The field was only six, but it wasn’t short on quality. It had four other Grade 1 winners in it other than Cigar. This was not a walk in the park. Siphon, a dangerous Richard Mandella trained horse, was quality speed and had to be respected, having won four in a row, which included a last out win in the Hollywood Gold Cup. Two time defending champion Tinners Way was in the field, along with Dramatic Gold, who was second to Cigar at Arlington. Dare and Go, a son of Alydar, was the other Richard Mandella trainee, who was making his third start off of a layoff.
As the field left the gate, Siphon went to the lead as expected, and Jerry Bailey sent Cigar to keep Siphon company, so as to not let him get away with easy fractions. Dramatic Gold also put pressure to Cigar’s outside. These three proceeded to pass the six furlong marker in 1:09.29, a suicidal pace. Meanwhile, Dare and Go was just starting his run from fourth, and by the time Cigar grabbed the lead nearing the turn for home, it was clear that Dare and Go was going to be the horse who ended the historic streak.
Dare and Go, who on his day was a very good horse, went on to win the race by three and a half lengths, Cigar was second, with Siphon another seven back in third. It was simple, the fractions took a toll on Cigar and after the race Mott blamed himself saying, “Being lapped by [Dramatic Gold] on the outside forced the issue, Dramatic Gold made Siphon and Cigar run too fast. That was the deciding factor. Our plan was to make sure Siphon didn’t get away and then take a chance that nobody could catch us late. Now that I look back, this was an error in judgment on my part. We didn’t intend to go the first mile in [1:33 3/5]. But I can’t cast the blame. I was as responsible as anybody for the way the race played out.” The 1996 Pacific Classic produced one of the fastest opening miles of a ten furlong dirt race ever recorded.
Owner Allen Paulson commented afterwards saying, “The race was a real downer for the horse. It was the first time in 17 races he didn't get to pose for pictures afterwards. Later he wouldn't eat, and even though he loves peppermints he wouldn't take one." Jockey Jerry Bailey said, "He knew, he knew. He took the loss personally. He was dejected."
The loss that was tough to swallow for most racing fans, as well. It felt like Cigar carried more than the weight of jockey Jerry Bailey on his back, he carried most of the racing world on his back, which was a weight that proved a little too much to carry in that one race. Cigar was the face of horseracing during that win streak. There had been no Belmont Stakes with a Triple Crown on the line since 1989, and Cigar came along at just the right time. He was an incredible horse that did incredible things on the race track.

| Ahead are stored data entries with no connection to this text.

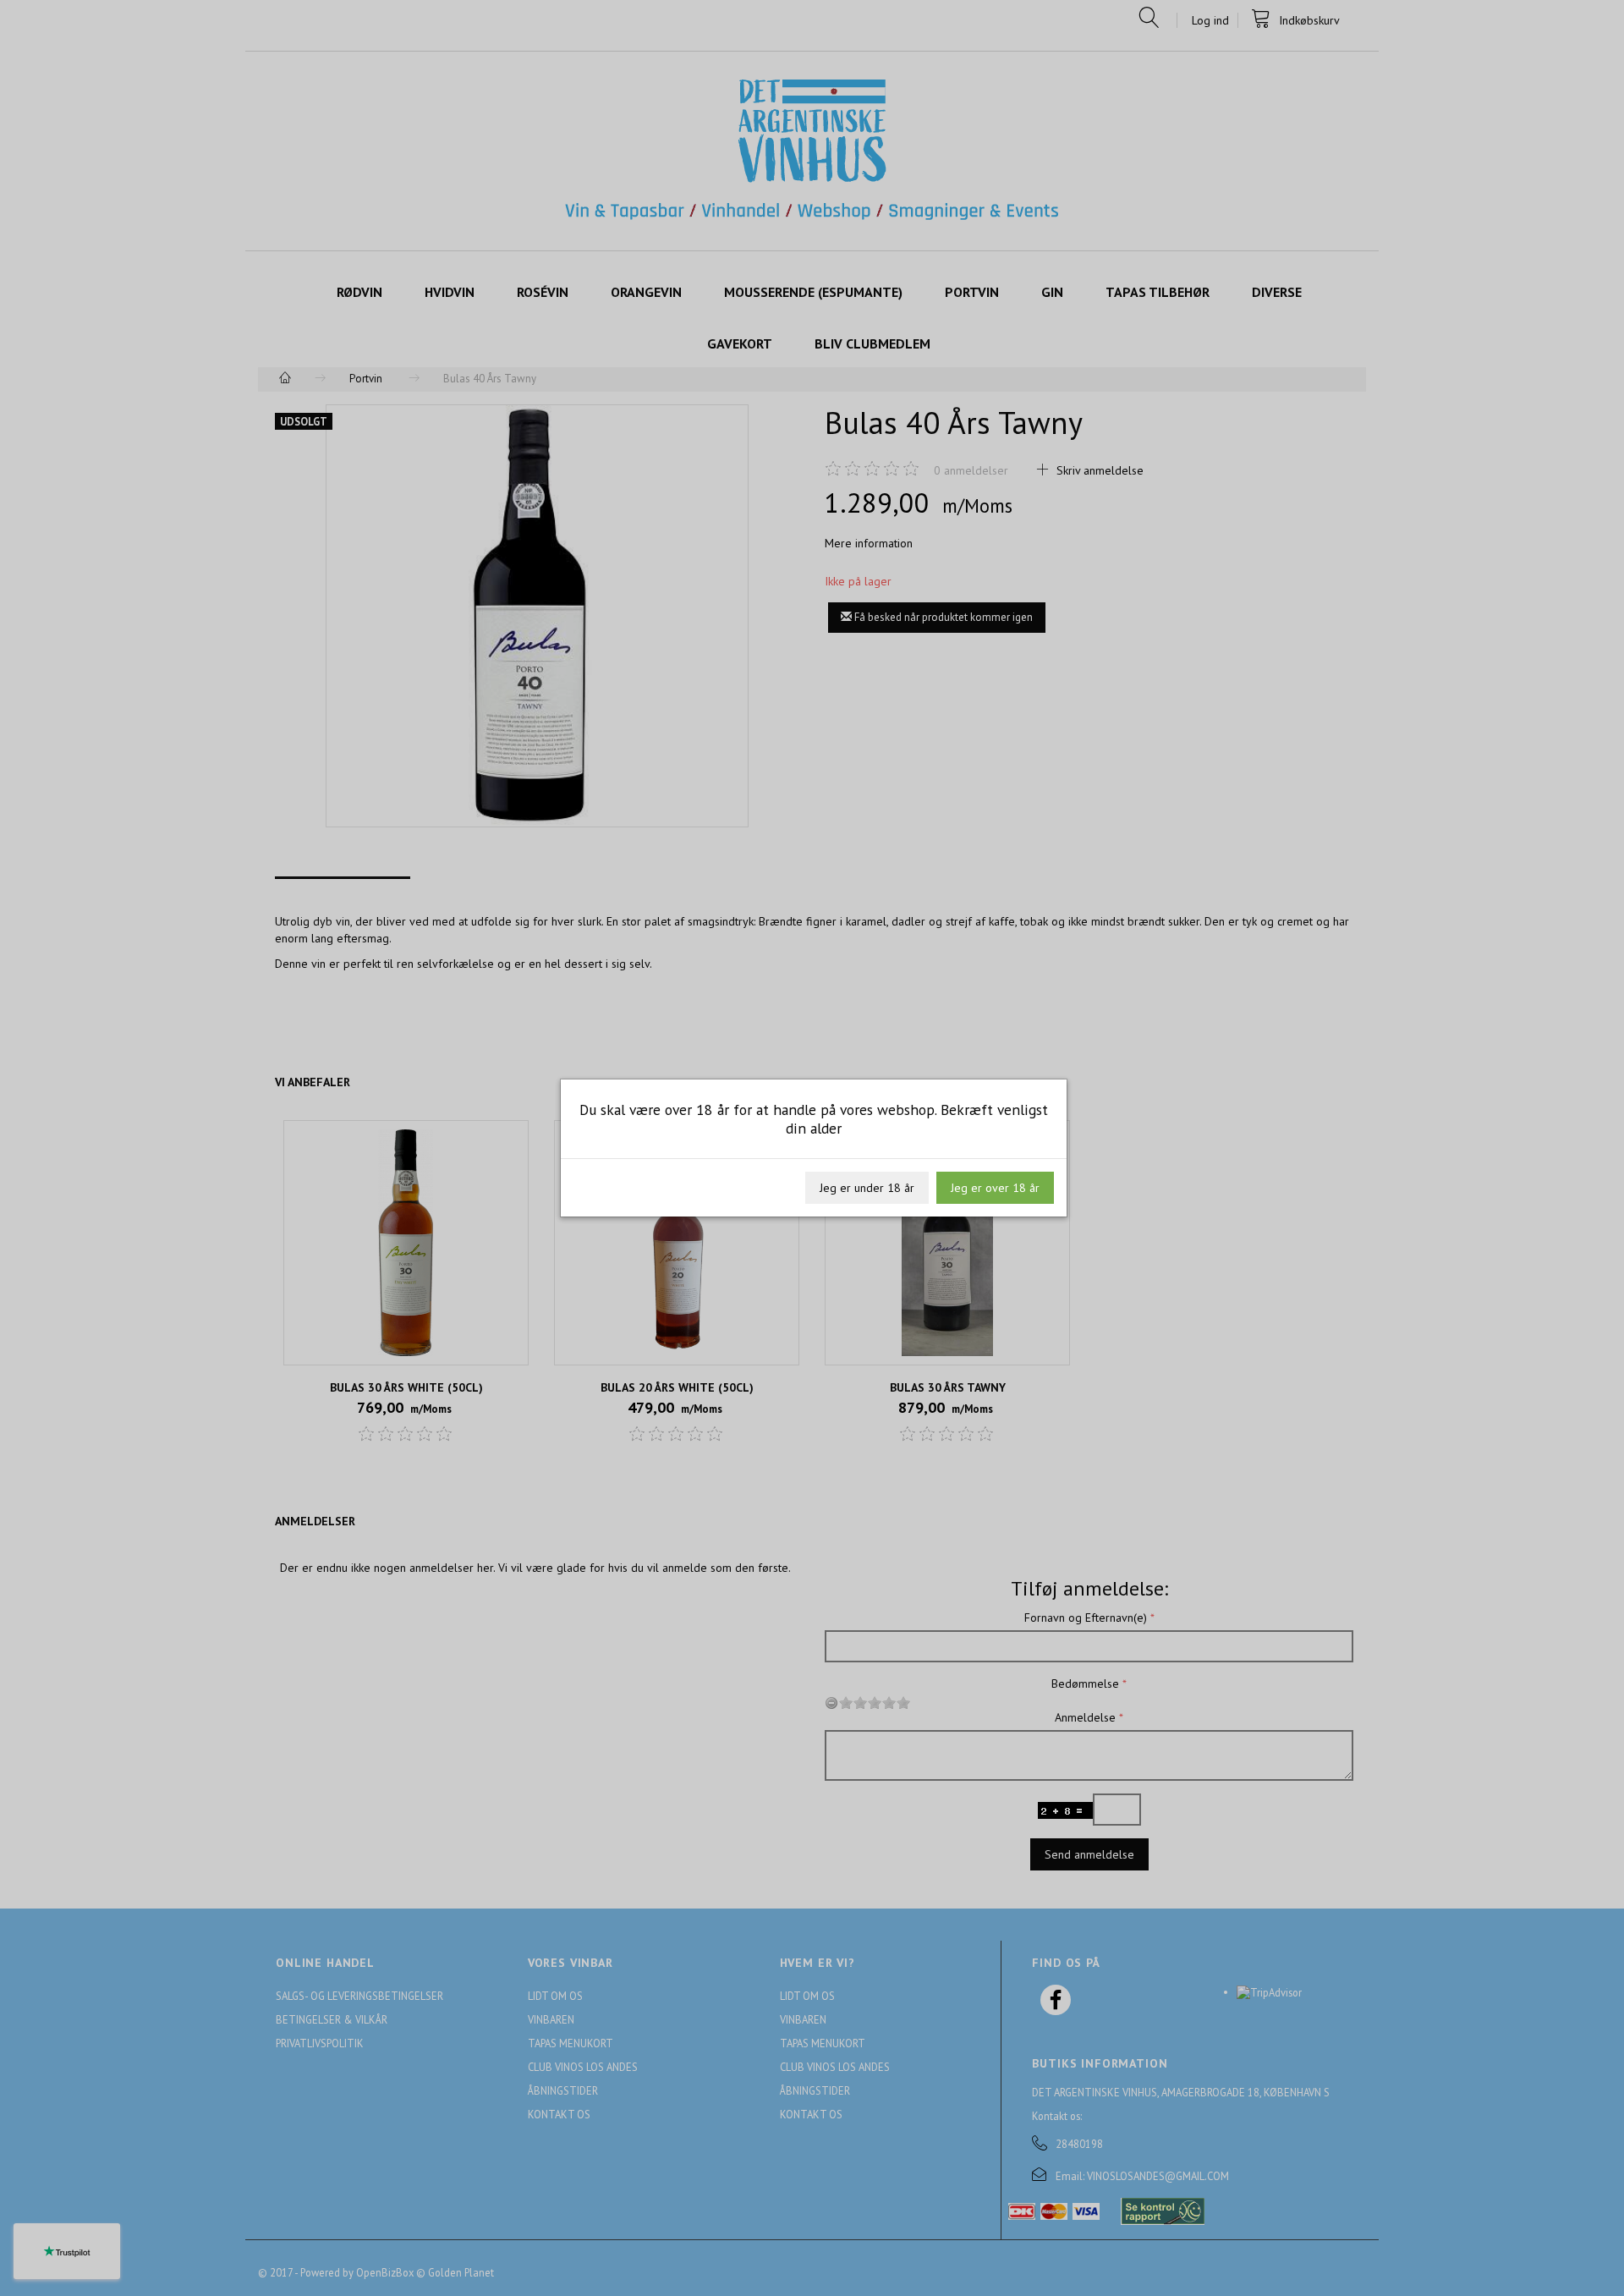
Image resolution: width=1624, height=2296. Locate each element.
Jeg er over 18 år (995, 1187)
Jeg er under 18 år (867, 1187)
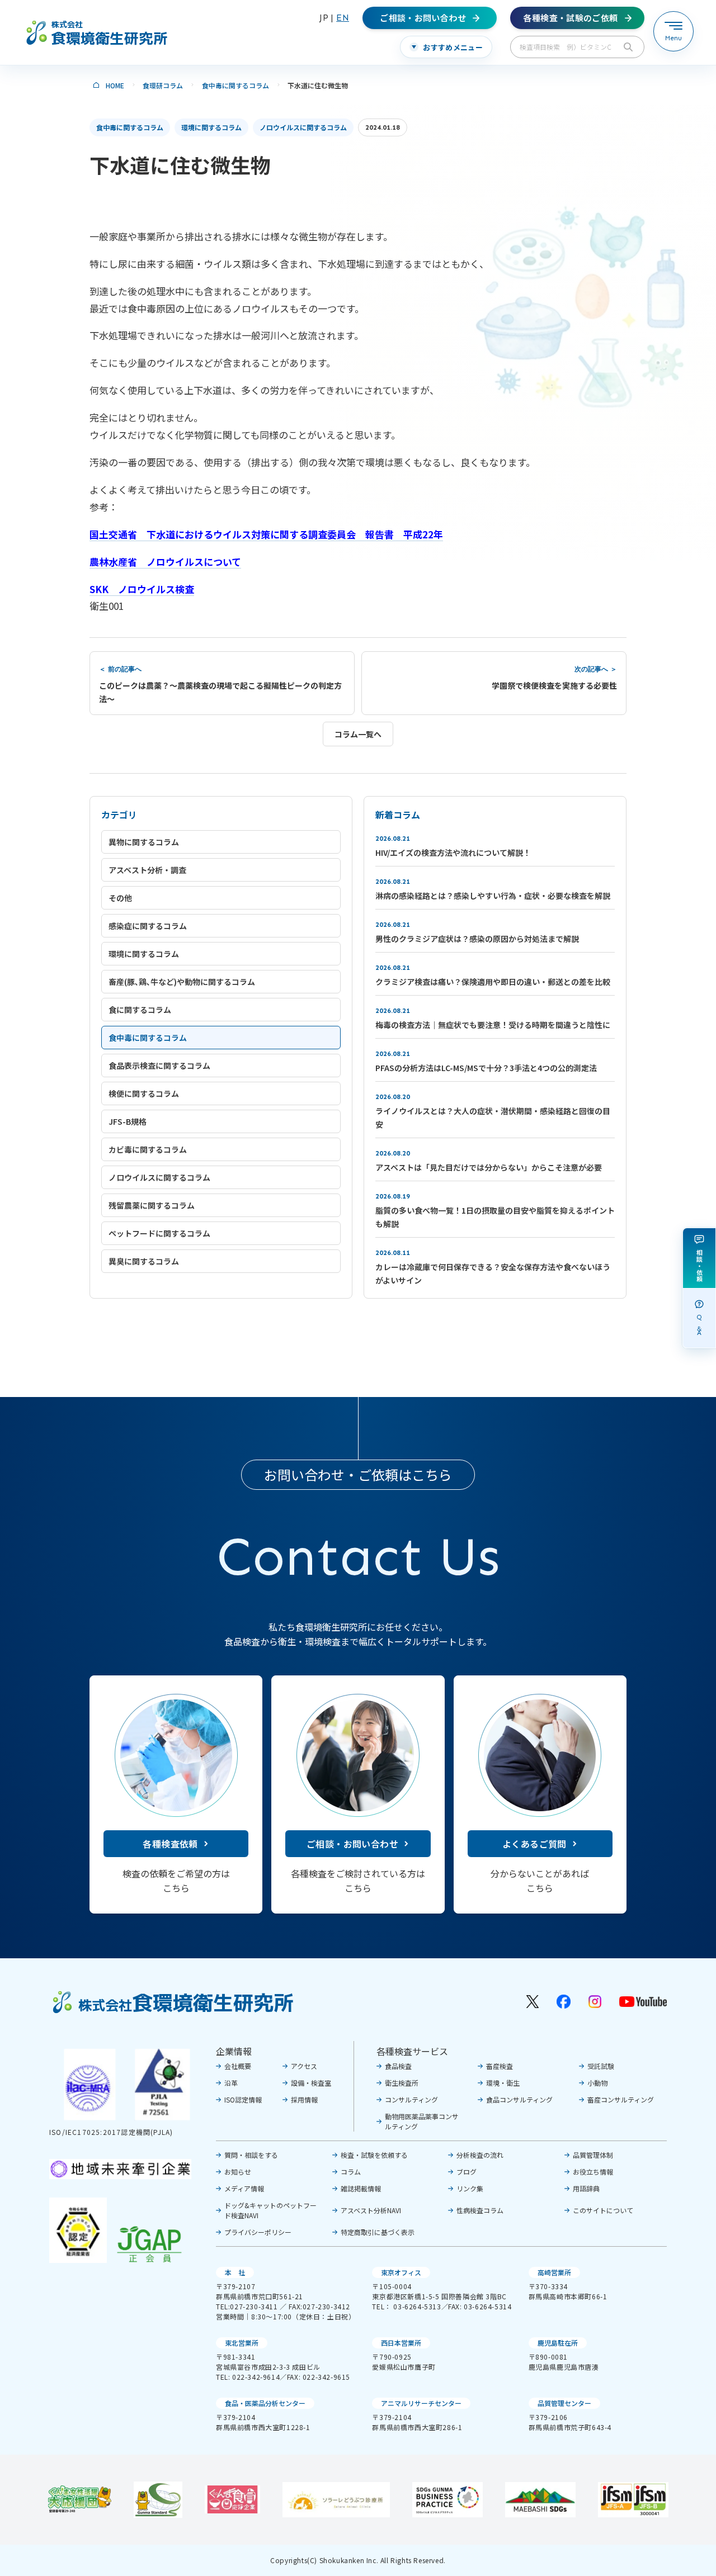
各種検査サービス (412, 2051)
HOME (115, 85)
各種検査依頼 (170, 1843)
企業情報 (234, 2051)
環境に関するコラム (211, 127)
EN (342, 17)
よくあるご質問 (534, 1843)
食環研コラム (163, 85)
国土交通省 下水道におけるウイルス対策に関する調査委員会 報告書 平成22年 (266, 534)
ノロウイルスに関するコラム (303, 127)
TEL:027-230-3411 (247, 2306)
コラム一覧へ (358, 734)
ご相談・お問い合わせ (352, 1843)
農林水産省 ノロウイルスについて (165, 562)
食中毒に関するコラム (235, 85)
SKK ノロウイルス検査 (142, 589)
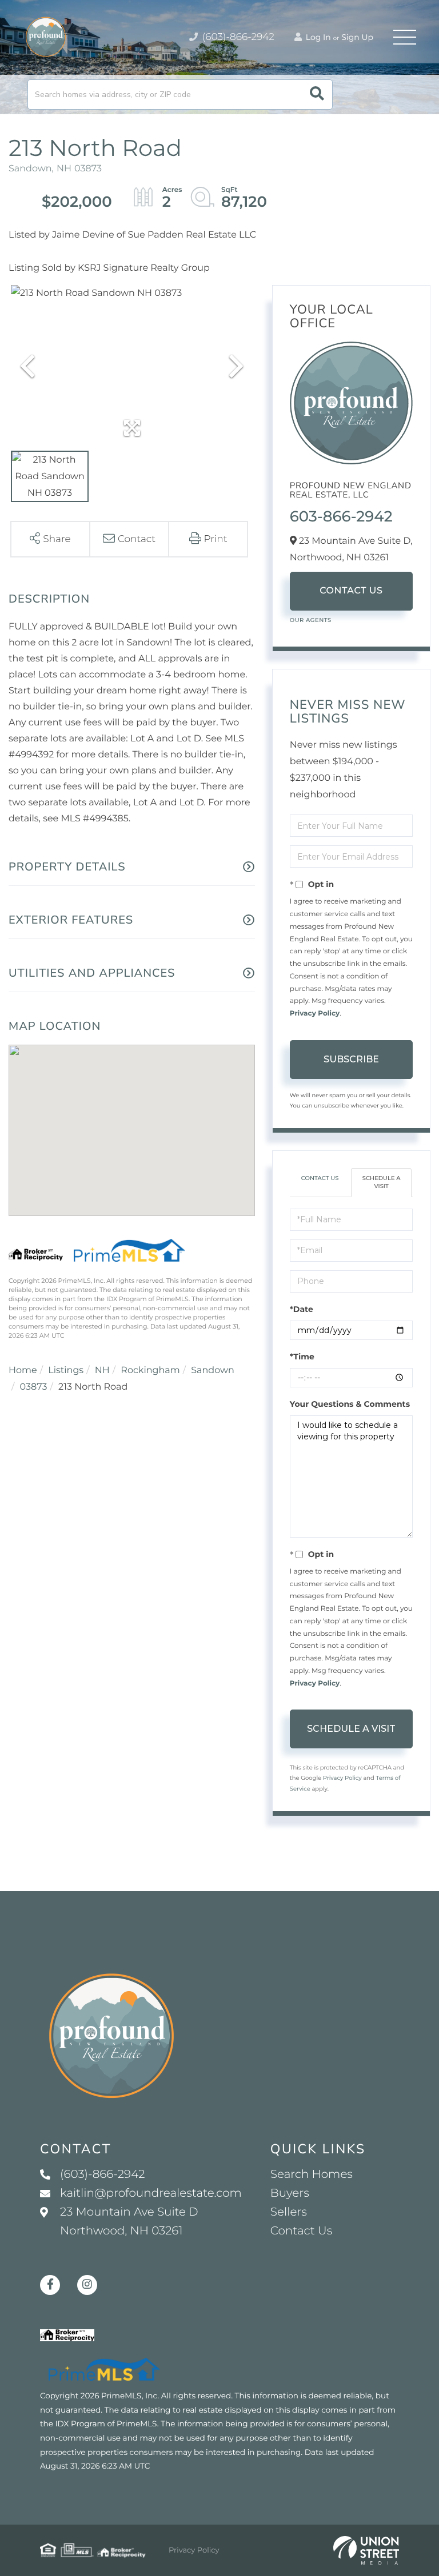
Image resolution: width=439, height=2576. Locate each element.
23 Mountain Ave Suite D (129, 2221)
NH (102, 1370)
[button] (317, 94)
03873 (33, 1387)
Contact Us (351, 590)
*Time (302, 1356)
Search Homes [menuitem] (311, 2174)
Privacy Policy (315, 1013)
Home (23, 1370)
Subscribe (351, 1059)
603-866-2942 (341, 516)
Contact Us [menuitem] (301, 2231)
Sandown (212, 1370)
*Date (301, 1309)
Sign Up (357, 37)
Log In (317, 37)
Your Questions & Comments (350, 1404)
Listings (65, 1370)
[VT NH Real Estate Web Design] (366, 2550)
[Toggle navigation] (404, 37)
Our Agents (311, 620)
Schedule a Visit (381, 1182)
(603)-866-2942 (236, 37)
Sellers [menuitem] (288, 2212)
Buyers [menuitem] (289, 2193)
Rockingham (150, 1370)
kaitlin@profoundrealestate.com (151, 2193)
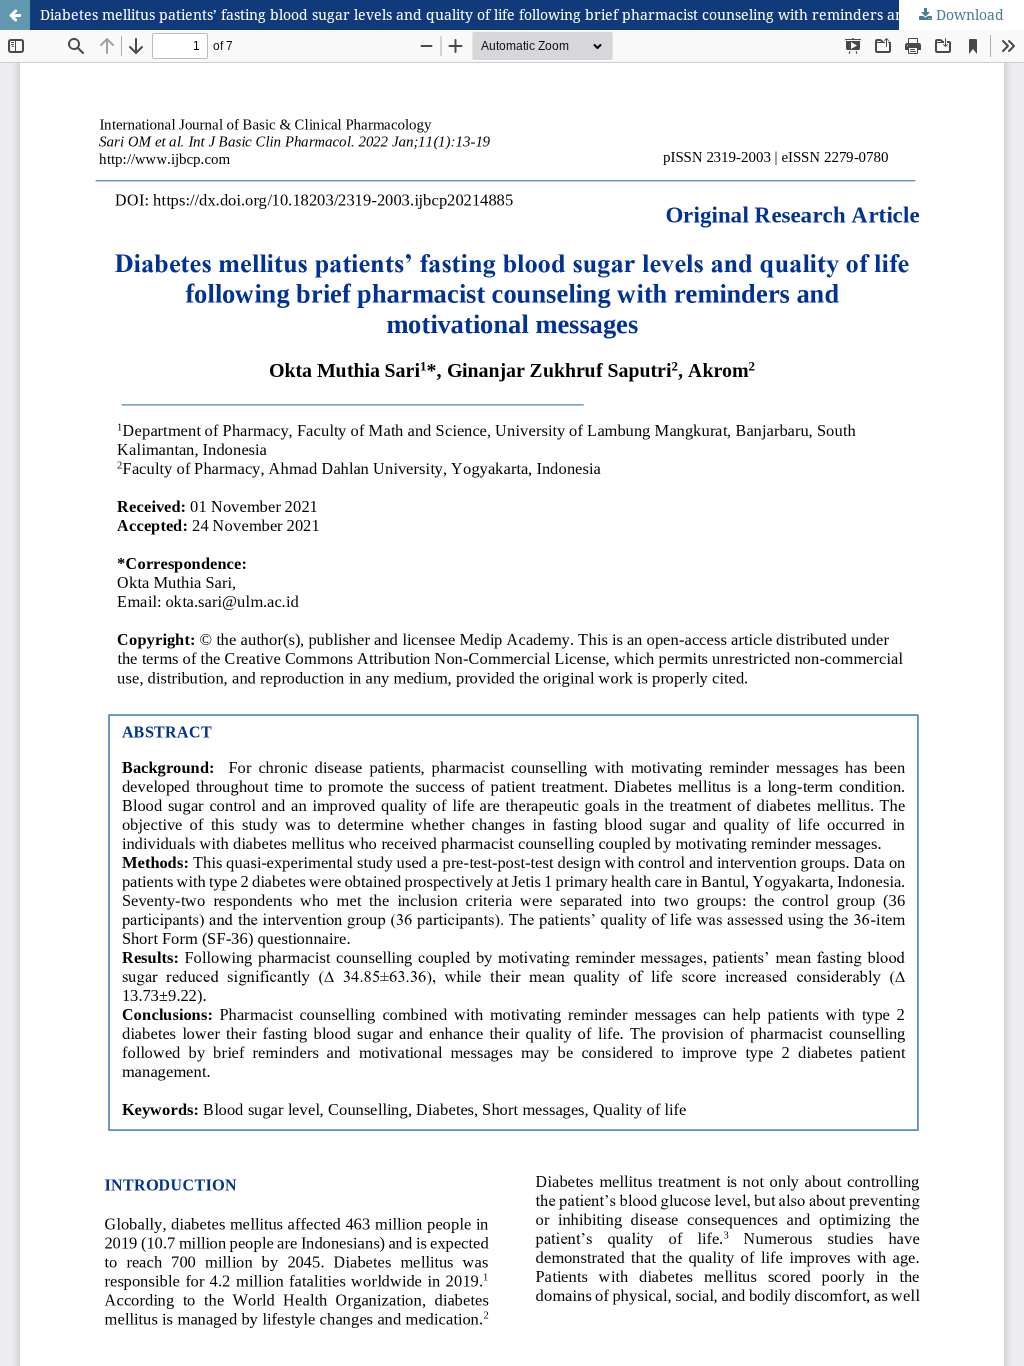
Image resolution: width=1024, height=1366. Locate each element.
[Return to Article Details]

One of the special moments in racing history never happened at a racetrack, it happened in heart of Manhattan, and Cigar was in the center of it all. In November of 1996, a few days after his final race, Cigar was given a police escort through Manhattan, and Seventh Avenue was closed to traffic for approximately 20 blocks. Cigar would be honored and paraded at the National Horse Show, which was taking place at Madison Square Garden. Along the way, the equine hero's fans held ''Cigar for President'' posters as they lined Seventh Avenue for this parade. The scene was surreal, as Cigar poked his head out of the custom trailer adorned with the Paulson colors.
We will never see another career or retirement party like we saw with Cigar. He was truly a once in a lifetime horse, and I think I can speak for all racing fans from all parts of the world in saying that he will always be remembered.